Une cité résidentielle remarquablement conservée, datant de l’époque byzantine et enfouie dans le désert occidental égyptien : telle est l’une des deux découvertes archéologiques majeures annoncées ce samedi par les autorités du Caire. Deux trouvailles que le gouvernement égyptien espère mettre au service de son secteur touristique, ressource vitale pour un pays en manque de devises.
Une ville chrétienne surgie du IVe siècle
La première découverte, réalisée dans l’oasis de Dakhla, éclaire la vie quotidienne, le développement urbain et les activités économiques de la région au IVe siècle, à l’époque où l’Égypte faisait partie de l’Empire byzantin. Les quartiers exhumés s’organisent autour d’axes nord-sud croisés par des rues est-ouest, dessinant des places et des espaces publics — l’urbanisme soigné d’une véritable cité.
À la tête de l’agglomération, dominant les artères principales, se dresse une basilique datant du milieu du IVe siècle, flanquée des vestiges de deux tours de guet qui veillaient sur les abords.
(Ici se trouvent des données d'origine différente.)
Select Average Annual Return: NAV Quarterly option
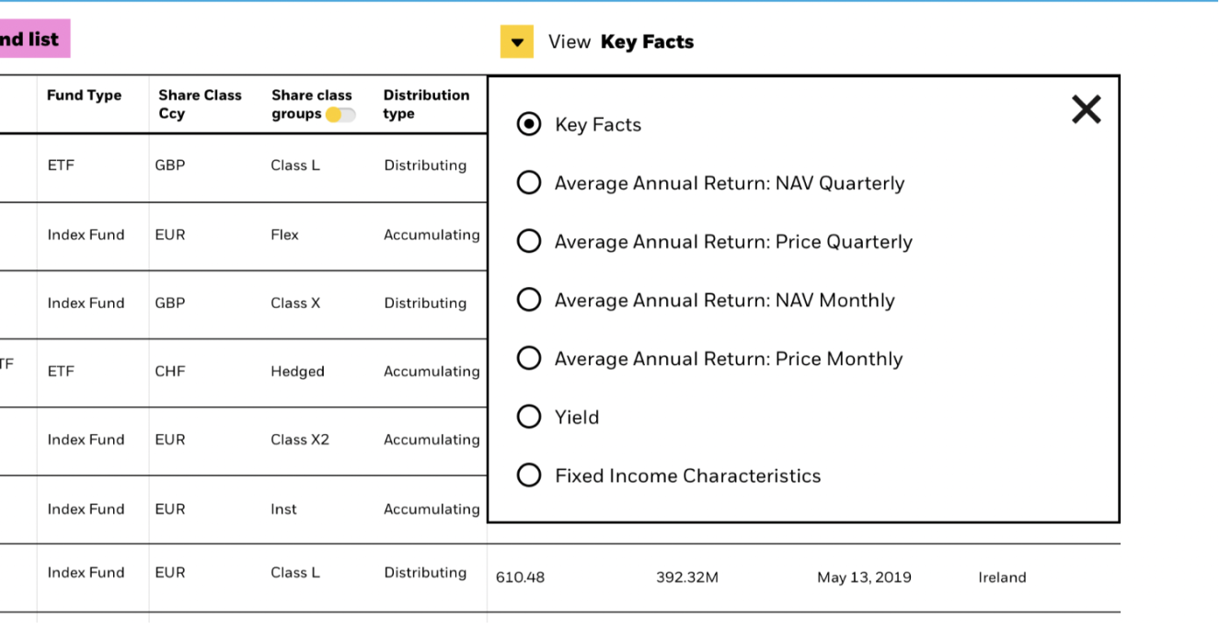Viewport: 1219px width, 629px height. point(529,183)
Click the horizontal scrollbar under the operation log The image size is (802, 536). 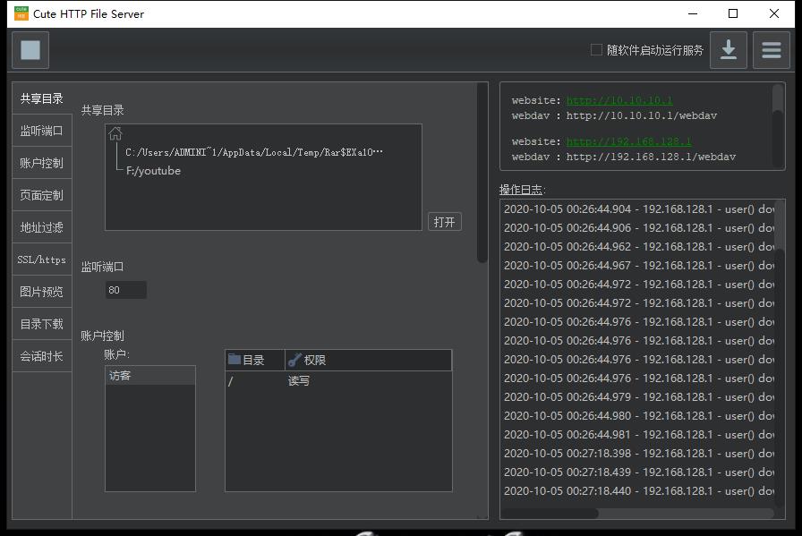[x=550, y=514]
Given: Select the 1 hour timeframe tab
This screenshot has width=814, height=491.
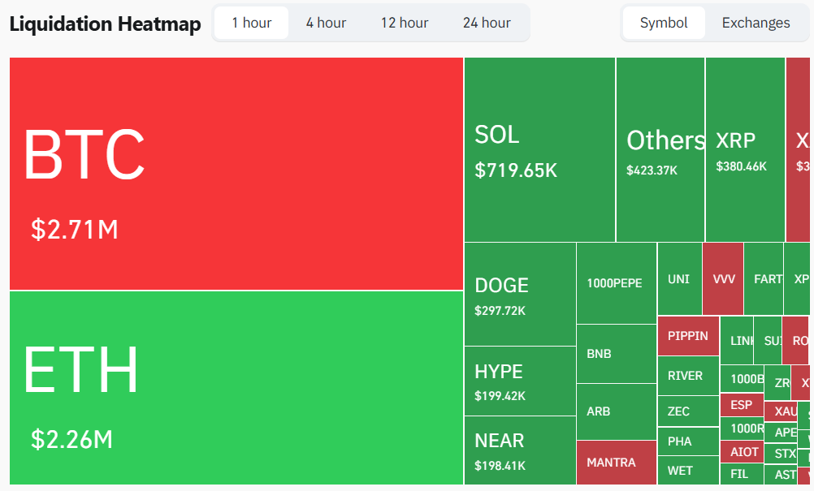Looking at the screenshot, I should [251, 23].
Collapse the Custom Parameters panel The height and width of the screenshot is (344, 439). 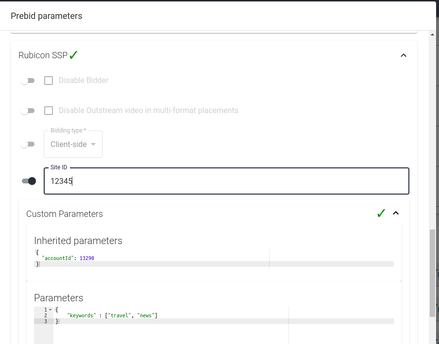[396, 213]
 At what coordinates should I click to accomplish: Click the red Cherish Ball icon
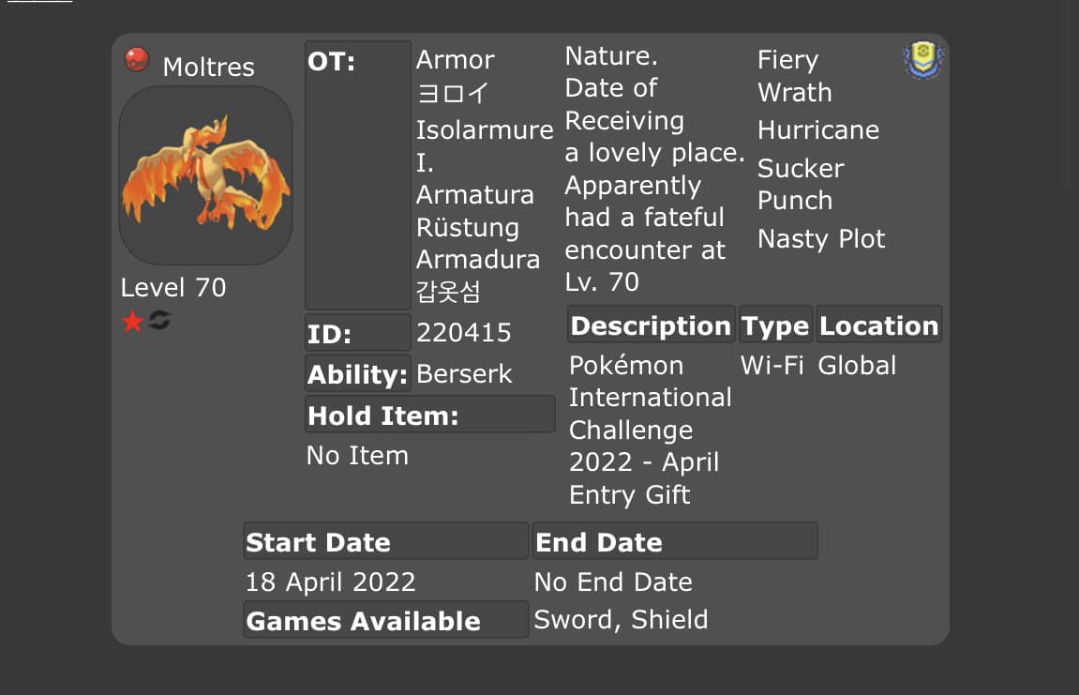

Les archéologues ont mis au jour une structure fortement fortifiée aux épais murs défensifs, ainsi que de nombreuses maisons dotées de salles de réception et de toits voûtés. Parmi elles, la demeure d’un certain Tisous, identifié comme diacre, aurait servi d’église domestique avant l’édification de la basilique — un témoignage précieux des débuts de l’organisation chrétienne dans la région.
Le site livre aussi les traces concrètes du quotidien : fours à pain, cuisines, meules de pierre pour la production alimentaire. Les fouilleurs ont également exhumé des monnaies de bronze bien conservées, ornées de portraits d’empereurs byzantins, d’inscriptions latines et de symboles chrétiens, ainsi qu’un ensemble de pièces d’or remontant au règne de l’empereur romain Constance II, qui gouverna de 337 à 361. Enfin, quelque 200 fragments de poterie, utilisés comme support d’écriture, portent des inscriptions détaillant transactions commerciales, correspondances et menus faits de la vie courante. Située dans la province de New Valley, l’oasis figure sur la liste indicative de l’UNESCO, à une marche de son inscription au Patrimoine mondial.
Dix-huit tombeaux près d’Alexandrie
La seconde découverte a été faite à une centaine de kilomètres à l’ouest d’Alexandrie, sur le site de Marina el-Alamein. Les archéologues y ont dégagé dix-huit tombeaux anciens — onze creusés dans la roche, d’une profondeur moyenne de huit mètres, et sept construits en surface en calcaire —, portant à quarante-huit le nombre total de sépultures recensées sur le site. Vases, amphores, lampes, plats, autels et bassins de calcaire y ont également été retrouvés.
La responsable de la mission fait état d’un sarcophage de granit de 2,5 mètres, contenant des restes de squelette en cours d’étude, à proximité duquel gisaient les vestiges d’un sphinx de plâtre. Plus singulier encore, les fouilleurs ont découvert quatre pièces d’or placées dans la bouche de certains défunts — une pratique funéraire de l’époque connue sous le nom de « langue d’or ». Mis au jour en 1986, Marina el-Alamein correspondrait à l’antique cité portuaire gréco-romaine de Leukaspis, bâtie au IIe siècle et prospère jusqu’au IVe.
L’archéologie au service d’une économie fragile
Au-delà de leur intérêt scientifique, ces annonces s’inscrivent dans une stratégie assumée. Aux côtés du canal de Suez, le tourisme constitue l’une des principales sources de devises pour une Égypte à court de liquidités, et le tourisme patrimonial en forme un pilier. Or le secteur retrouve des couleurs après les années difficiles qui ont suivi le soulèvement de 2011, puis la pandémie. Le pays a accueilli un nombre record de 19 millions de visiteurs l’an dernier, en hausse de 21 % par rapport à 2024, et les quatre premiers mois de 2026 confirment la tendance, avec 6,1 millions de touristes contre 5,7 millions sur la même période un an plus tôt. En exhumant ces vestiges d’un passé chrétien et gréco-romain, l’Égypte mise autant sur sa mémoire que sur son avenir économique.